··· Exercise passage ···
This problem is of serious significance not only for Bactria, but for Central Asia and India in general. The characteristic of the early-Hellenistic Central Asia has been given and the dating of building of the temple to late 4th — early 3rd c. B.C. has been substantiated.
The comparison of the Temple of the Oxus with Ai-Khanum reveals their essential difference. Ai-Khanum was a Greek polis, possessing appropriate government, with prevailing Greek population, thinking, speaking, writing and reading in Greek and worshipping Greek gods. The number of local dwellers — the Bactrians was limited there and they were apparently completely hellenized. At Takhti-Sangin there was Bactrian population that professed its own religion, but partially there was Greek population, undoubtedly bilingual. At certain segments of the material and the spiritual spheres the results of introduction of Hellenistic elements are noticeable as well as Greek-Bactrian synthesis. In the architecture of the Temple of the Oxus the Near Eastern, especially Achaemenian traditions are very strong, but the Greek ones are also expressed.
··· Data records ···
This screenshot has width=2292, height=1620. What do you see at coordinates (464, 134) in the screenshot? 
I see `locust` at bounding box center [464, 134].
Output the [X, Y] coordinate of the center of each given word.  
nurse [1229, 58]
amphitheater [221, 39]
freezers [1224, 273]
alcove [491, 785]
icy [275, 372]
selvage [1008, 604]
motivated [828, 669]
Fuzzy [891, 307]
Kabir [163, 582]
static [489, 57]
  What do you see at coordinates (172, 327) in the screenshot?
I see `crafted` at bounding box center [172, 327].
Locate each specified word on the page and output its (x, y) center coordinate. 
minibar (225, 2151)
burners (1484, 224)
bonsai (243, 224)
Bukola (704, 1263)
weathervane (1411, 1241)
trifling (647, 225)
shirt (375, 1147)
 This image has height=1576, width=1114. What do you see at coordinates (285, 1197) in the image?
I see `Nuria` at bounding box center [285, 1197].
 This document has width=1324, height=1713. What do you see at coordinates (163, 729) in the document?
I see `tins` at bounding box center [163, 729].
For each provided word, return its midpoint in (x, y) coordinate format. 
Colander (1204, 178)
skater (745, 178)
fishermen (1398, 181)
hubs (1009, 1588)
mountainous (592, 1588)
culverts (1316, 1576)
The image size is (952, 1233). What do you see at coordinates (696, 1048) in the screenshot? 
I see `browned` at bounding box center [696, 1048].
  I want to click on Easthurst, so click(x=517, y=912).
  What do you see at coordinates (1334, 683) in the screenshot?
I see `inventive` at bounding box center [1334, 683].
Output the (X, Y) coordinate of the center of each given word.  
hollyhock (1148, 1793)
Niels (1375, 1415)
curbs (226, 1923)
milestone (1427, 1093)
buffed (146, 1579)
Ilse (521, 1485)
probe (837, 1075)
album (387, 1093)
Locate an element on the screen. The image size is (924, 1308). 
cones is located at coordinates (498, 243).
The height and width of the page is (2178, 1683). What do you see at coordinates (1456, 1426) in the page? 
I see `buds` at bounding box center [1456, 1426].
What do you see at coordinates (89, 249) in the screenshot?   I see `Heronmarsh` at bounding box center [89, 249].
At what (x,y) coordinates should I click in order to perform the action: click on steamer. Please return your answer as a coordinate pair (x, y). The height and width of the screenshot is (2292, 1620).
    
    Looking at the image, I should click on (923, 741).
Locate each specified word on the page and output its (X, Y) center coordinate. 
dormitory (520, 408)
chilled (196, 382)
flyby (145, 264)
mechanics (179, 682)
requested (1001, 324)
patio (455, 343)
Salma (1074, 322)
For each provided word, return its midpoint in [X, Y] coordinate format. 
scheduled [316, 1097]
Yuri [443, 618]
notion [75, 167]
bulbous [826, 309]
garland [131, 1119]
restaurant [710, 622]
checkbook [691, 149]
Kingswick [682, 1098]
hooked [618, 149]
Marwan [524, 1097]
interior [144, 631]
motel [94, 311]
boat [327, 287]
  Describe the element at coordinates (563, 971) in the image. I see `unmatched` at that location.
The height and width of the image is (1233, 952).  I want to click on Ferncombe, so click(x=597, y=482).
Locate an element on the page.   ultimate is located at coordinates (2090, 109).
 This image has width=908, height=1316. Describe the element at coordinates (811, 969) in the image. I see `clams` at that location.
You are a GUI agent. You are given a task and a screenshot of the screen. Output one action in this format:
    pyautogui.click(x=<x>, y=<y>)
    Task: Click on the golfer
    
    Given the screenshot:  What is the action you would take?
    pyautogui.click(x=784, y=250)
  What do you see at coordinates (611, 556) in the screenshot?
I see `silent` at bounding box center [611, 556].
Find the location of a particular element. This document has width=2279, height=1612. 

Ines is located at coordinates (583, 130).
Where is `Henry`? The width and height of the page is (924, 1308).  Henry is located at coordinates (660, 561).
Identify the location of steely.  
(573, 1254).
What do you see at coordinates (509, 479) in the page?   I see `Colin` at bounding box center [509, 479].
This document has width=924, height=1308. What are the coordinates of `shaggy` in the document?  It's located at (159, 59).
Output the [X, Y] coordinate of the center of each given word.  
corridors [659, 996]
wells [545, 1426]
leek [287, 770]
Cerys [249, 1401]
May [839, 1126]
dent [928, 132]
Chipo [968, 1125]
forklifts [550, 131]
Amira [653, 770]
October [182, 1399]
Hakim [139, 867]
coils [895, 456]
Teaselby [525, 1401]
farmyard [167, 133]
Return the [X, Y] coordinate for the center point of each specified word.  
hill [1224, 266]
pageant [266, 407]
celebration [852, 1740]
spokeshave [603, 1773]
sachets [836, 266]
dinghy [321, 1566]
···
Extend the passage on the Temple of the Oxus, picking up after its final sentence.

Apparently, there were several zones of hellenization of Bactria: 1) the zone of compact settling of the Hellenic population; 2) the areals of close Hellenic-Bactrian ethnocultural and religious contacts. In the second zone apparently at least three patterns existed. The first: the inclusion of the separate elements of the Greek culture in the context of the foreign culture without substantial reinterpretation of the former. The second pattern is connected with internal transformation (of different kinds and degrees) of semantic contents of certain rites, customs or images. One of the variants of this pattern consisted of bringing into correlation of the alien culture element with isomorphical element within the given culture and the incorporation of the former in the system of this culture either in unchanged or slightly changed shape and with the same or hybrid content. And, finally, the third pattern, under which in the local environment the only separate elements of the alien material and spiritual culture had penetrated. These processes developed in the other regions of Central Asia, in particular in Sogdiana.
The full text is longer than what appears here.